A combination of these practices will help CPG and retail companies harness the potential of cloud, bring their businesses up to date and boost their growth. As the power of cloud continues to grow, adhering to these recommendations will become even more important for businesses to thrive.
Appendix: Research approach
Qualitative interviews
To enrich insights, we conducted phone interviews with more than 50 industry practitioners, executives, and subject matter experts.
Quantitative survey
Respondents by region
Source: Infosys Knowledge Institute
Respondents by industry
Source: Infosys Knowledge Institute
Quantifying unused cloud commitments
The unrealized revenue figure of $300 billion is based on the declarations made by cloud service providers in their latest 10-K (or 20-F filing in case of foreign listed companies) to the Securities and Exchange Commission (SEC). To arrive at the unrealized revenue value, we searched for the following declarations in the liability section of the SEC filings of the company’s balance sheet: "unearned revenue", "deferred revenue" or "backlog revenue". Most of the cloud provider companies have declared these values as a part of a short-term or long-term liability on their balance sheets depending upon the status of the contracts involved.

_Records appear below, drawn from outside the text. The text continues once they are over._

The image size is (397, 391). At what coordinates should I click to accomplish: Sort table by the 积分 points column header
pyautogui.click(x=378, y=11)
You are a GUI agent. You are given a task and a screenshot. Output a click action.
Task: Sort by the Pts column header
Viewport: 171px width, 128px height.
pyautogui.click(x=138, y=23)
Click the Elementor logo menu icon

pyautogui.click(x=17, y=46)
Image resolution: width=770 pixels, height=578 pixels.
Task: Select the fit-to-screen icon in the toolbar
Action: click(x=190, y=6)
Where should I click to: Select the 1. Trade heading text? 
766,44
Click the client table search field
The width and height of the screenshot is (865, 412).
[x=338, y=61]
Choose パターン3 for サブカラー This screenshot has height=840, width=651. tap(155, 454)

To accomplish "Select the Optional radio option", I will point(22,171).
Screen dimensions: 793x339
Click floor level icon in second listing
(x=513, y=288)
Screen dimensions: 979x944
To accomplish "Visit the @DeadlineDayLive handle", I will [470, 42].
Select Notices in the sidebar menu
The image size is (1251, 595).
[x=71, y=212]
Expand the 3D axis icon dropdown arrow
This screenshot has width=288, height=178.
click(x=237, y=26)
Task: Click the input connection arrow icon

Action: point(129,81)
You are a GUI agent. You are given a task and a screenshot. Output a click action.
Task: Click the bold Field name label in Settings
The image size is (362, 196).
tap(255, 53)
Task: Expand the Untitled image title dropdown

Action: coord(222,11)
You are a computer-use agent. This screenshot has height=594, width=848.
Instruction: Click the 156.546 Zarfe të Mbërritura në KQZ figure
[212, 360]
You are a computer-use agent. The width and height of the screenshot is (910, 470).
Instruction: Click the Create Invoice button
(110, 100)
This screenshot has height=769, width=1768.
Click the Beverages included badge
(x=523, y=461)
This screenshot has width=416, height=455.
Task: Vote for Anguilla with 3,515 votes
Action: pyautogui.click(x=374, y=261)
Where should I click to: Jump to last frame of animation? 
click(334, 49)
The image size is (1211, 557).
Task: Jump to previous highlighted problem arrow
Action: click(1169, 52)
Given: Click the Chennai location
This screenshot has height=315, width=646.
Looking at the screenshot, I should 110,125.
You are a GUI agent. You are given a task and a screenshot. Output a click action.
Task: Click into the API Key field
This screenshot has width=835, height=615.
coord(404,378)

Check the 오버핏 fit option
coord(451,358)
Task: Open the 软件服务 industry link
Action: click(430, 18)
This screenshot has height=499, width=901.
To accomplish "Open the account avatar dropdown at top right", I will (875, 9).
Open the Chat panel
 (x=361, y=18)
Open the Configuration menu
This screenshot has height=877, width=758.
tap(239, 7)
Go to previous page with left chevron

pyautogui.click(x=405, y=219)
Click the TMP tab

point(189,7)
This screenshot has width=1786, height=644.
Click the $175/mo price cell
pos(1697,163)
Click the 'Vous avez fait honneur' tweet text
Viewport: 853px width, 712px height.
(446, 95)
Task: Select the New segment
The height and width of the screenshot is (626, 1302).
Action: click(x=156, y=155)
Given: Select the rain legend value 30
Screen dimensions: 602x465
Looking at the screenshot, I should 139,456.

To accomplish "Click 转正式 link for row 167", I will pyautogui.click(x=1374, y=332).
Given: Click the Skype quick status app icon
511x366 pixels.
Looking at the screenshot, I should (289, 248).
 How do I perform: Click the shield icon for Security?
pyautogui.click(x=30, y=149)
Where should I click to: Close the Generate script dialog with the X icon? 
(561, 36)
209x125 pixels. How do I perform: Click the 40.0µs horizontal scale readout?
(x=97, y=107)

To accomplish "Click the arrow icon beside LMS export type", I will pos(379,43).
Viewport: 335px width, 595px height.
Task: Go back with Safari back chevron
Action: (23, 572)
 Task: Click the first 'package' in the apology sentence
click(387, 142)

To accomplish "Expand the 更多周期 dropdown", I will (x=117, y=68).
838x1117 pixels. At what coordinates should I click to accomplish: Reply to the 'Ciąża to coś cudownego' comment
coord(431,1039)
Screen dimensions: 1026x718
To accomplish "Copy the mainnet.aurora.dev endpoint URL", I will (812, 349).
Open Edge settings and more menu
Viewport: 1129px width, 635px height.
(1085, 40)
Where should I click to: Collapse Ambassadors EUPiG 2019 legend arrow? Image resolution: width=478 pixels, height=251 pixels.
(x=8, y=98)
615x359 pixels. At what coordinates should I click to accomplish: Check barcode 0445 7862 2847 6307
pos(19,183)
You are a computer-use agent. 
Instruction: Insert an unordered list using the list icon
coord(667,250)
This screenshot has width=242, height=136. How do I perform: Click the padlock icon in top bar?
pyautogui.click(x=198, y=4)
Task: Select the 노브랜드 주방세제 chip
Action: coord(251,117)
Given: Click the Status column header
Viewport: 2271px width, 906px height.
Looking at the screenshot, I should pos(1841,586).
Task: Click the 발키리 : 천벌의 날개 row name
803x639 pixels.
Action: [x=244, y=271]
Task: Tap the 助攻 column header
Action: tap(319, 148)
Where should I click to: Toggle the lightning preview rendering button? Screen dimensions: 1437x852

For the estimation, we recorded and then added the unrealized revenues for the cloud services providers covered in our study based on their SEC filings. We only included B2B unearned, deferred, or backlog revenue, and excluded any declared unrealized revenue listed as a liability due to B2C subscriptions or services. For example, Microsoft Xbox and other personal subscriptions was recorded under personal cloud subscription services was not included in our data analysis.
Our research indicates that this $300 billion represents 53% of currently contracted cloud services. From this we estimate that the total amount of currently contracted cloud services exceeds $600 billion. Companies and their providers estimate the remaining $300 billion in unused cloud commitments will be consumed in the next three to five years but will likely be renegotiated and blended into a larger figure for longer contract terms.